When we talk about Ukraine’s recovery, the conversation almost always starts with numbers. The latest Rapid Damage and Needs Assessment (RDNA5) released by the Government of Ukraine, the World Bank Group, the European Commission, puts reconstruction and recovery needs at nearly $588 billion—a staggering figure that rightly commands global attention. Yet in my work with communities across Ukraine, I have come to see that there is a more difficult question, one asked far less often but may ultimately determine whether recovery succeeds or fails: who will actually deliver it?
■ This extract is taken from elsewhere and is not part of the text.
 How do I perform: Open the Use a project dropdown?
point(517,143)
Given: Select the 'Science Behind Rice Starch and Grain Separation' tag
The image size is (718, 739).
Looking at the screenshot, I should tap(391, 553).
Recovery is not built in spreadsheets. It is built in communities, by people who have the skills, the capacity, and the support to turn investment into real outcomes. Today, that is where the real constraint lies.
Across Ukraine, funding pipelines are taking shape and strategies are being developed. Yet on the ground, a different reality emerges. Local governments—the actors responsible for implementing recovery—often lack sufficient capacity in project management, procurement, and coordination. Businesses struggle to find qualified workers, even as many people remain unemployed or underemployed. This is not simply a labor shortage, but a structural mismatch between available skills and the demands of recovery.
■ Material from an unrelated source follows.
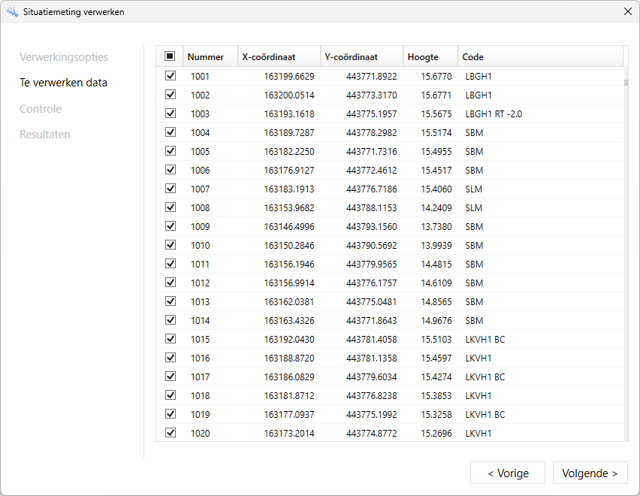Uncheck the checkbox for point 1001
The width and height of the screenshot is (640, 496).
pyautogui.click(x=170, y=76)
Years of war have deepened this gap. Military mobilization, displacement, migration, and economic disruption have reshaped the workforce, leaving skilled professionals far from where they are needed most, while entire sectors are forced to adapt to new realities. The result is a paradox: there is both a shortage of skills and an untapped workforce at the same time. Until this gap is addressed, even well-financed recovery efforts will struggle to translate into results.
It is not enough to rebuild physical assets; we must also rebuild the human systems and capacity that make recovery possible. This means investing in people who can design and manage complex projects, strengthening institutions that can coordinate across sectors, and creating local ecosystems that connect education, business, and communities.